Après l'annonce d'un gel des salaires par la direction d'ATOS, un soupçon de discrimination des salariés de plus de 55 ans inquiète désormais les salariés. L'intersyndicale a donc appelé à une grève sur l'ensemble des sites, y compris à Grenoble et Echirolles où 1.000 personnes sont employées. 

C'est un document révélé par la CFDT qui a mis le feu aux poudres.

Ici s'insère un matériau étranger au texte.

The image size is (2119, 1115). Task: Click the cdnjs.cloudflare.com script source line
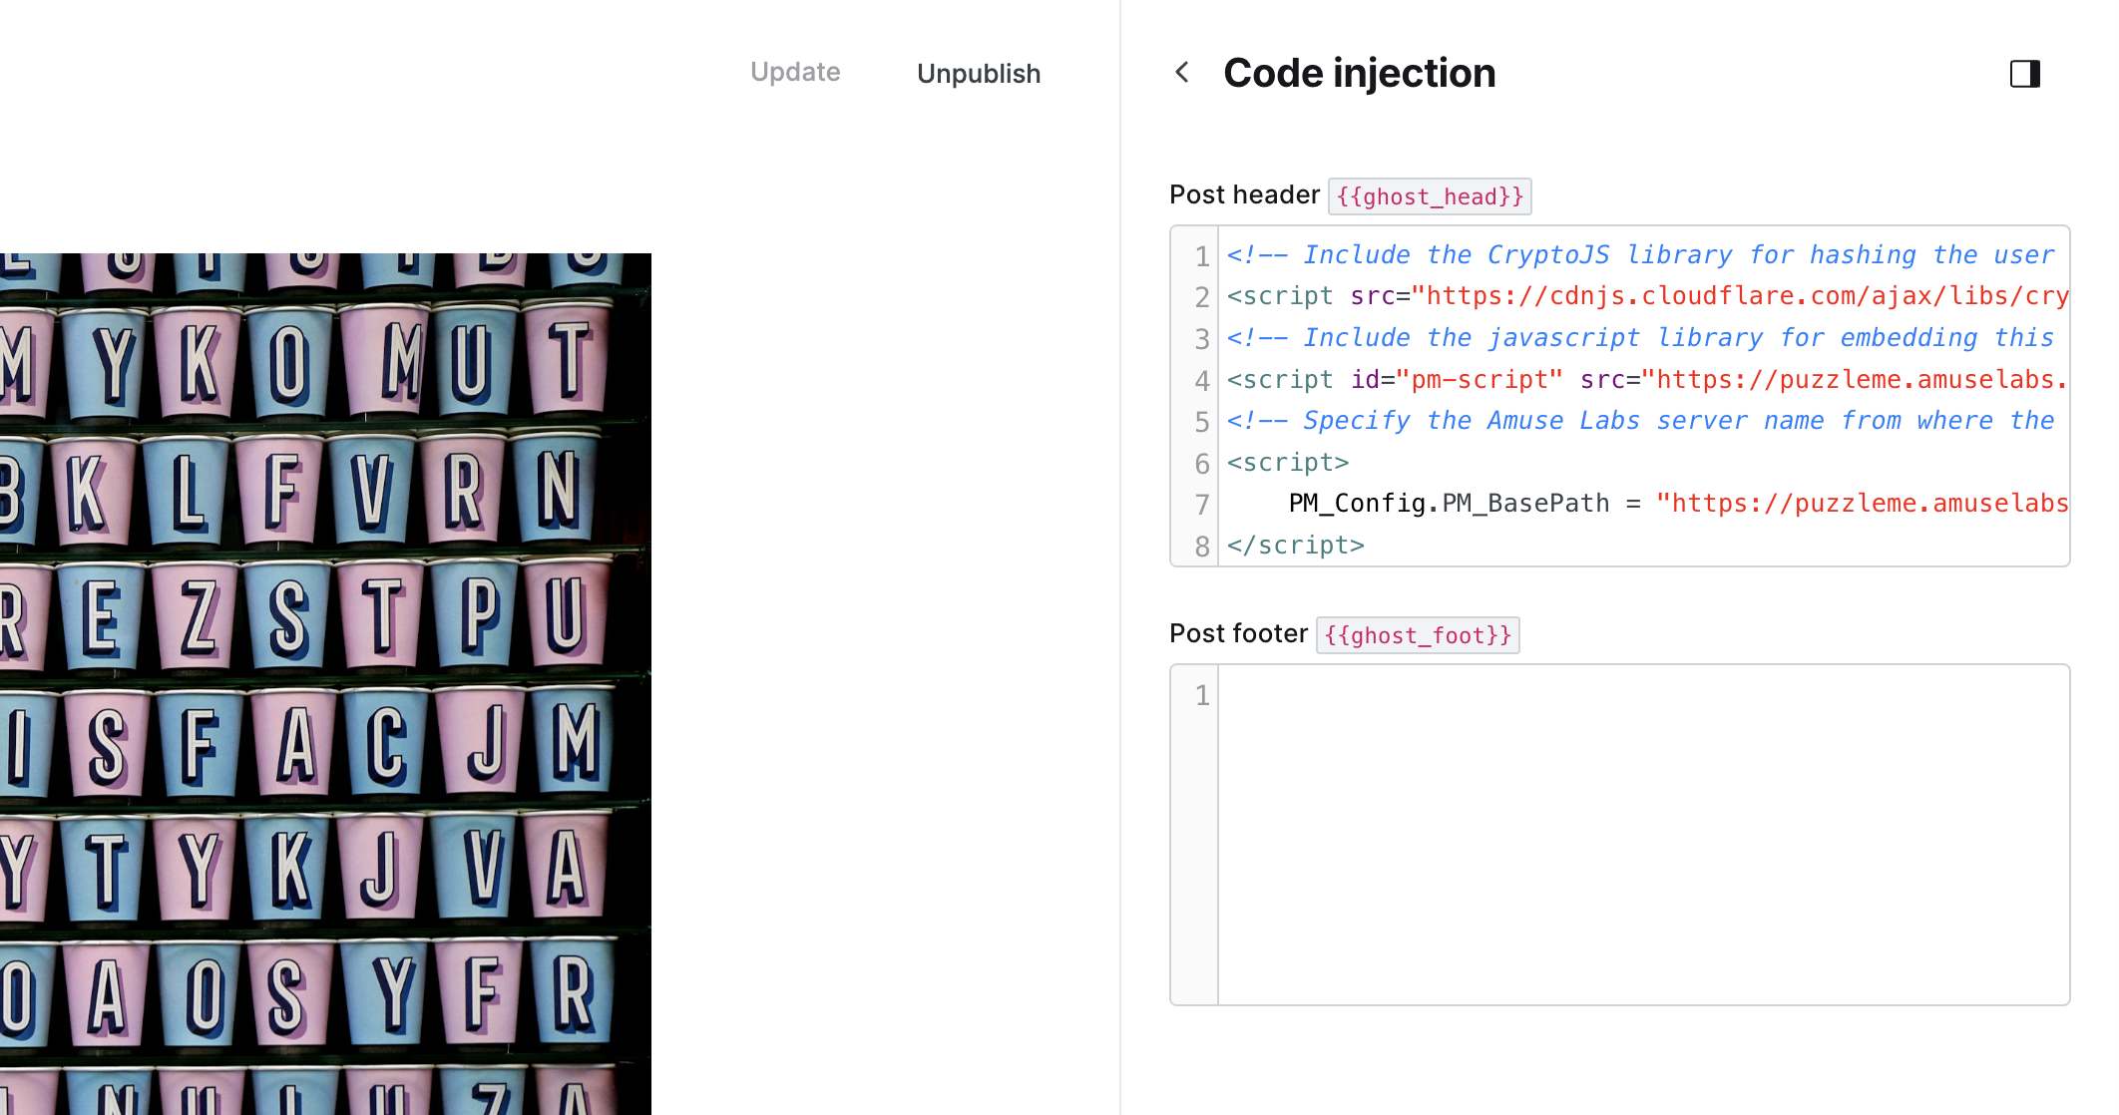1646,296
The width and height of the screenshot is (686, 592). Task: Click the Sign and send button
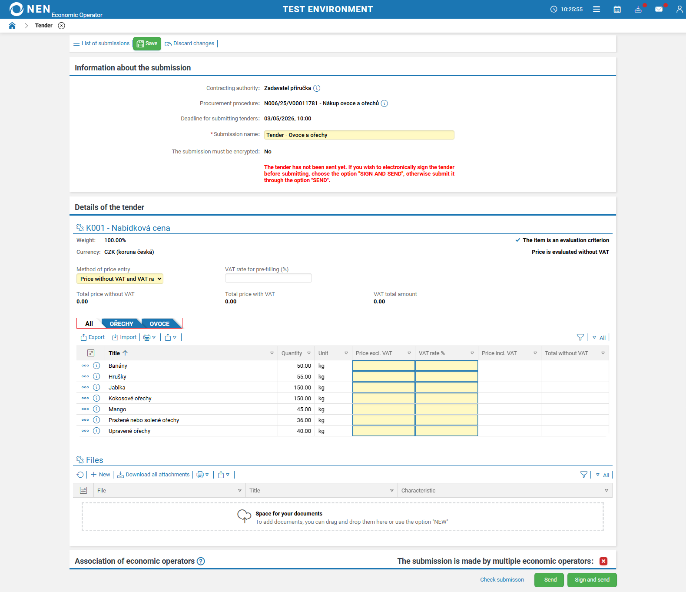(592, 580)
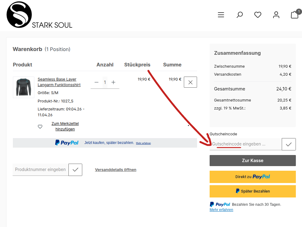Click the Zur Kasse button
Screen dimensions: 302x227
coord(253,161)
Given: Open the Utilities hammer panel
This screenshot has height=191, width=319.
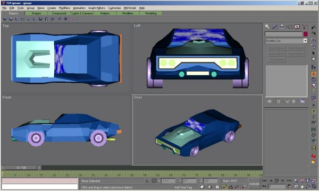Looking at the screenshot, I should point(304,27).
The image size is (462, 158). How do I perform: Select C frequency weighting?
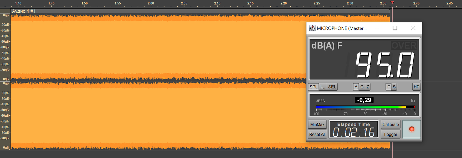[x=362, y=87]
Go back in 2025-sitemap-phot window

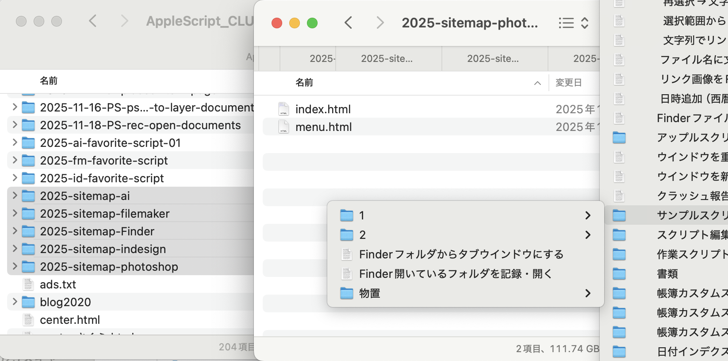click(x=349, y=23)
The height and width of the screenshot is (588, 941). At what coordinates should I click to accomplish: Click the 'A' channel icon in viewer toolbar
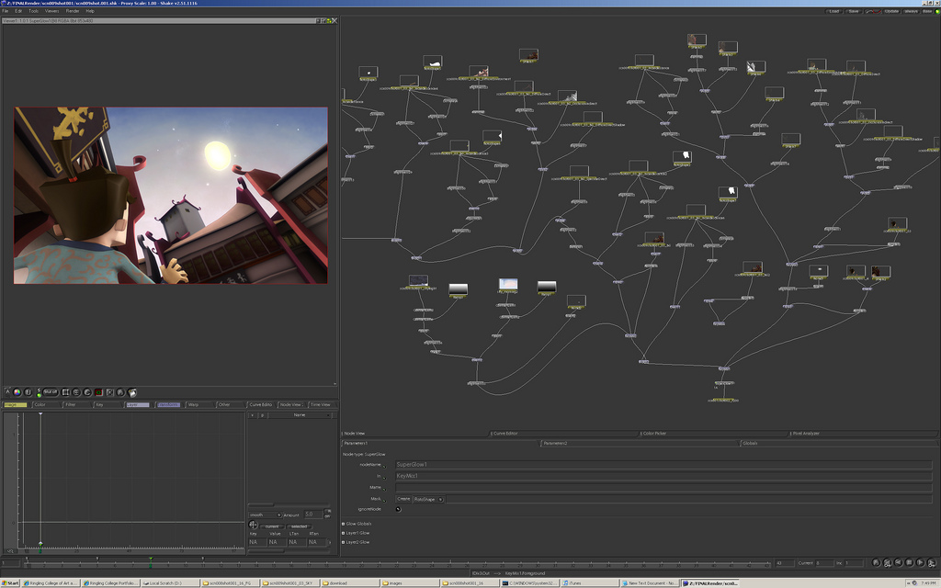click(x=7, y=392)
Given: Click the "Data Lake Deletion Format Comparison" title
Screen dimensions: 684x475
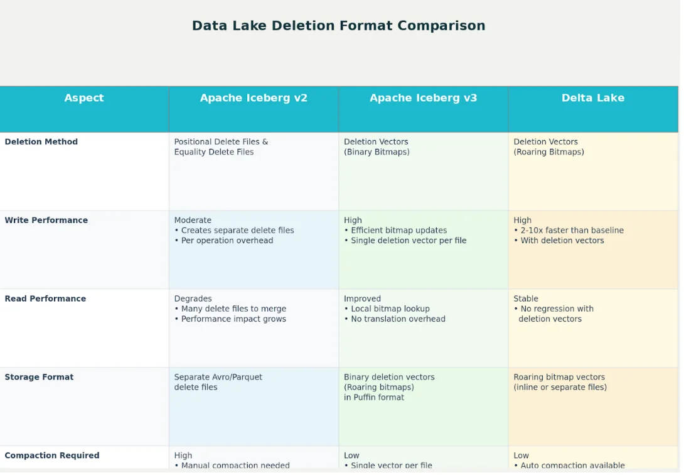Looking at the screenshot, I should pyautogui.click(x=338, y=26).
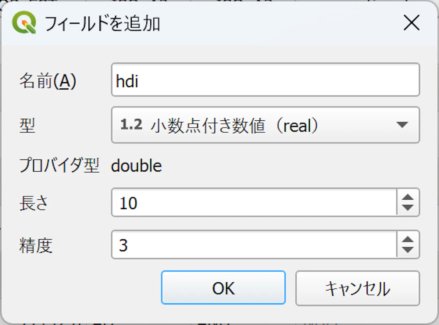Click the double provider type text
439x325 pixels.
coord(136,165)
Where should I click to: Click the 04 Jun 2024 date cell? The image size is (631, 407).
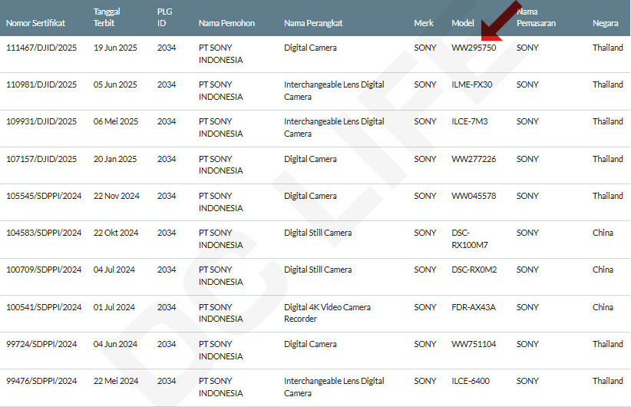click(115, 344)
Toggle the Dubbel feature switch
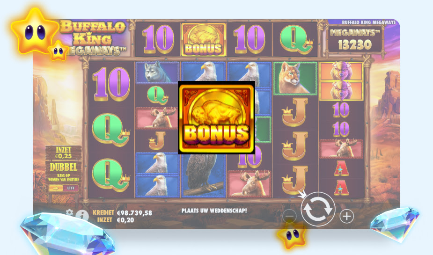Viewport: 433px width, 255px height. pyautogui.click(x=64, y=188)
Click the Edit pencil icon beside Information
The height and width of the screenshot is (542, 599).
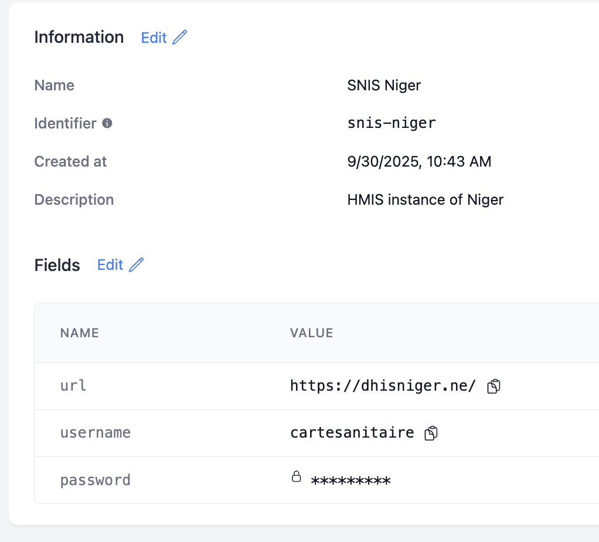click(x=179, y=37)
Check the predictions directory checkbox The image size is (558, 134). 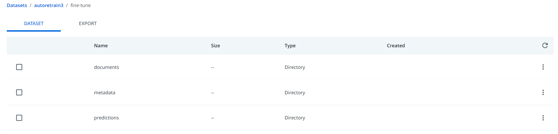19,118
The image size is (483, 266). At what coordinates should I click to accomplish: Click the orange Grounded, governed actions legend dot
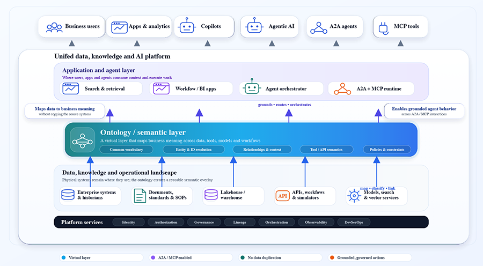(x=332, y=257)
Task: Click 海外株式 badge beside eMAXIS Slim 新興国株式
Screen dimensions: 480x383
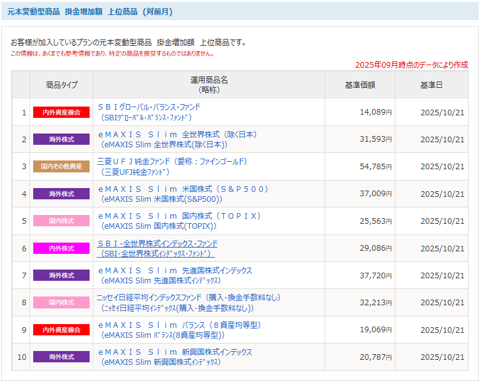Action: pyautogui.click(x=61, y=357)
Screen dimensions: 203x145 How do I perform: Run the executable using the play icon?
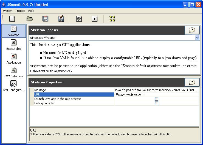point(94,19)
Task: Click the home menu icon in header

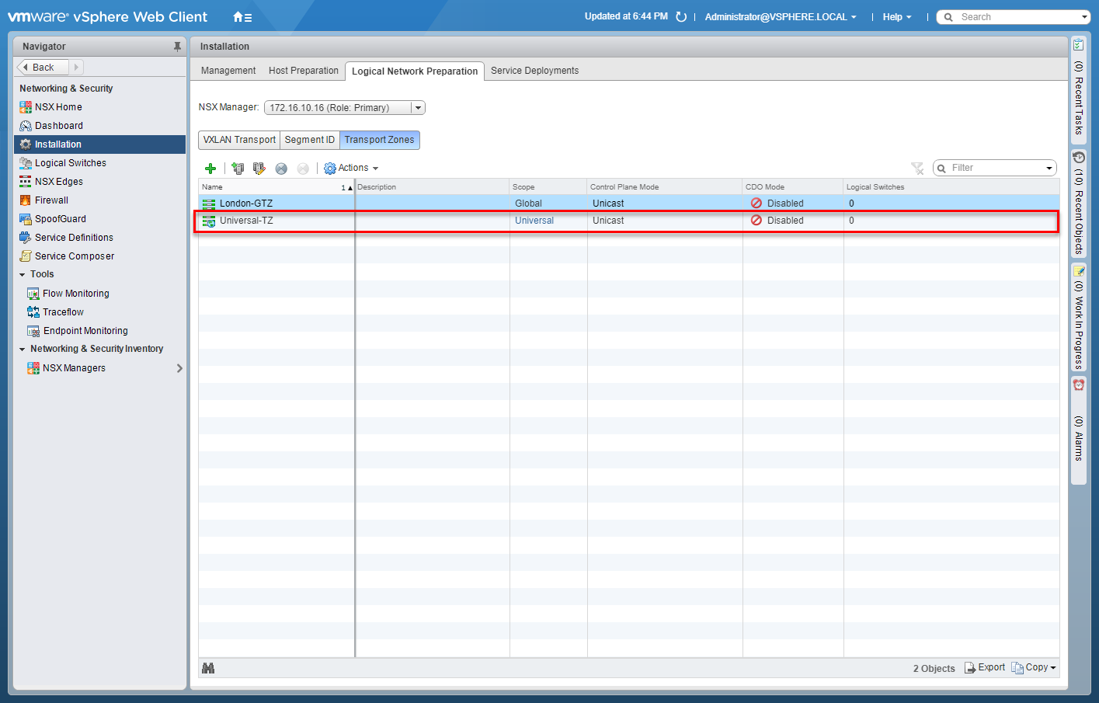Action: click(242, 17)
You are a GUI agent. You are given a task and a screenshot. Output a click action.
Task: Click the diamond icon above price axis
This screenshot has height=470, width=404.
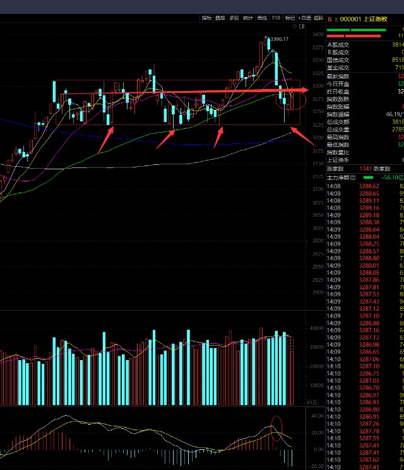(294, 27)
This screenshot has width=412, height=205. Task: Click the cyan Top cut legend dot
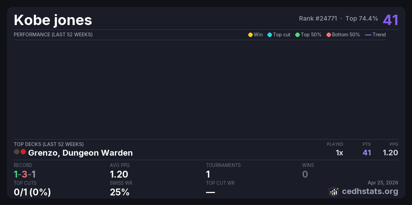pos(270,35)
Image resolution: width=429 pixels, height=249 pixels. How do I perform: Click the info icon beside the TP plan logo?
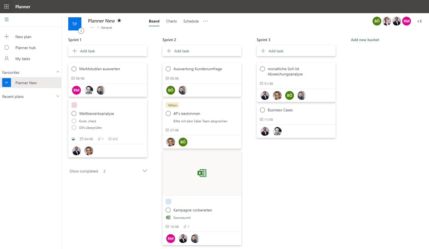(81, 31)
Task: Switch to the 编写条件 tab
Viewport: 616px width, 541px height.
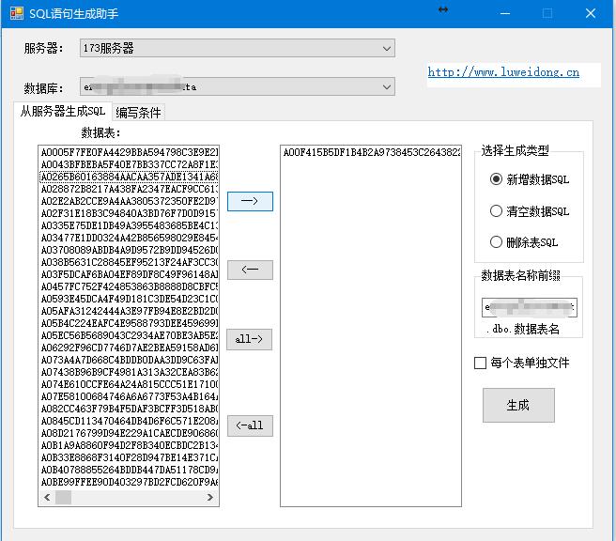Action: [138, 113]
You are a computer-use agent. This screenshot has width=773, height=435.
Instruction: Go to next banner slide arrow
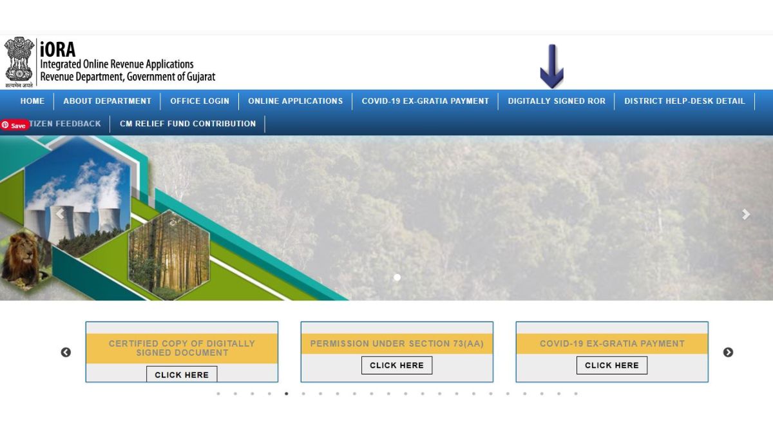745,215
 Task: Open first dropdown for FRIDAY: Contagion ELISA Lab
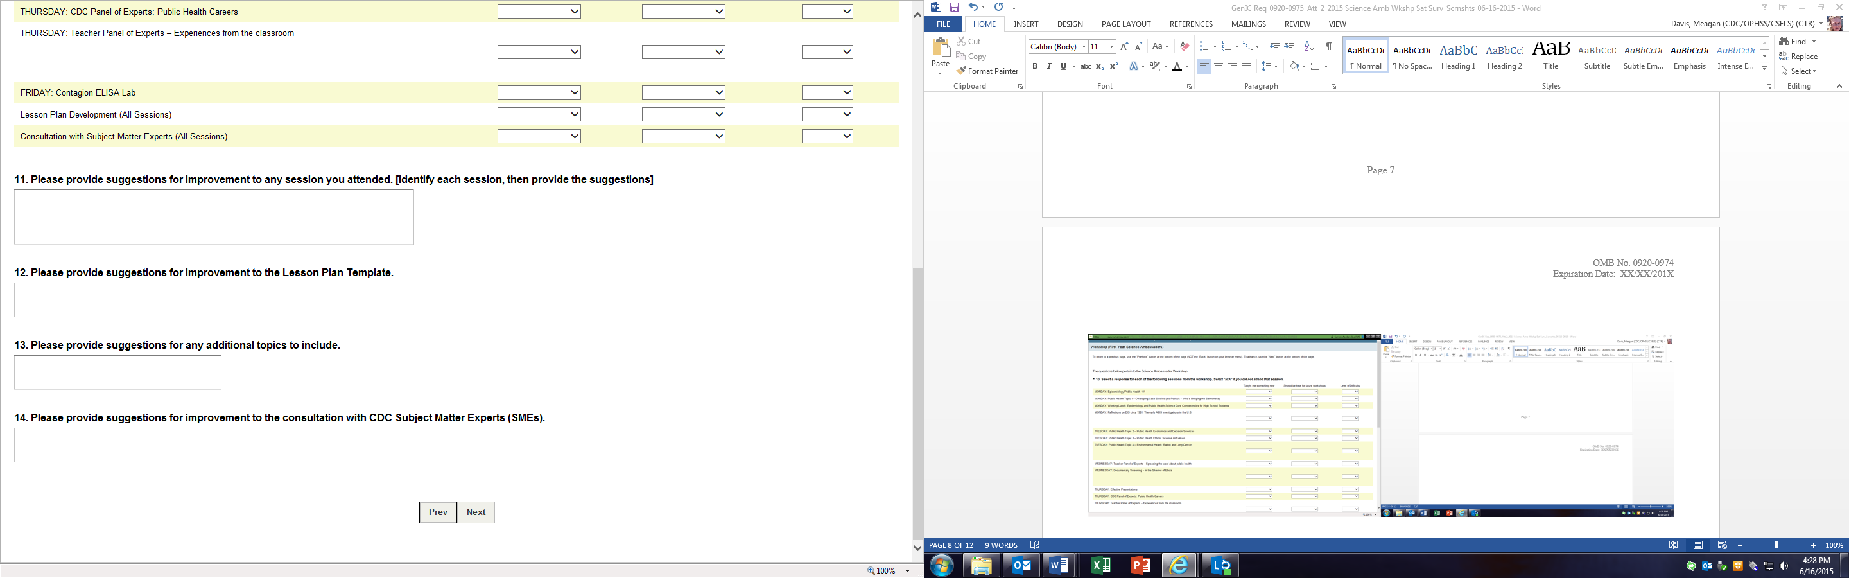[x=539, y=93]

Dans ce courrier adressé à la DRH et aux dirigeants du Groupe, le responsable des contrats internes conseille de "ne plus accepter: les salariés qui refuseraient une mobilité géographique contrainte; les salariés n'ayant pas des résultats au-dessus des critères de performances établis par la Direction, etc…"

Comme si cela ne suffisait pas, le manager précise que "les salariés âgés de plus de 58 ans ne sont plus acceptés dans le Groupe" et qu'il faut "s'en débarrasser".

La CFDT rapporte que Jean-Michel Estrade, le directeur des Ressources Humaines, "n'a, à aucun moment, démenti cette communication, ne s'en est pas du tout
offusqué et a ramené cela à une simple maladresse". Et le syndicat d'ajouter: "Profitons de la mobilisation actuelle contre le gel des salaires et la réduction des RTT, pour démontrer que sans les femmes et les hommes qui contribuent chaque jour à la réussite du Groupe, ATOS n'existerait pas." 

L'intersyndicale a donc décidé de se mobiliser, ce mardi, sur l'ensemble des sites en France, dont les sites de l'agglo de Grenoble. A partir de 13h30, une Assemblée Générale est prévue sur le parvis. A 14h30, une délégation espère rencontrer la direction, avant une manifestation dans le quartier Bouchayer. 

D'après le délégué de la CFDT, la grève devrait être "plutôt suivie", au moins par la moitié des effectifs. Sur le site de Grenoble, 600 personnes sont employées, ils sont 400 à Echirolles.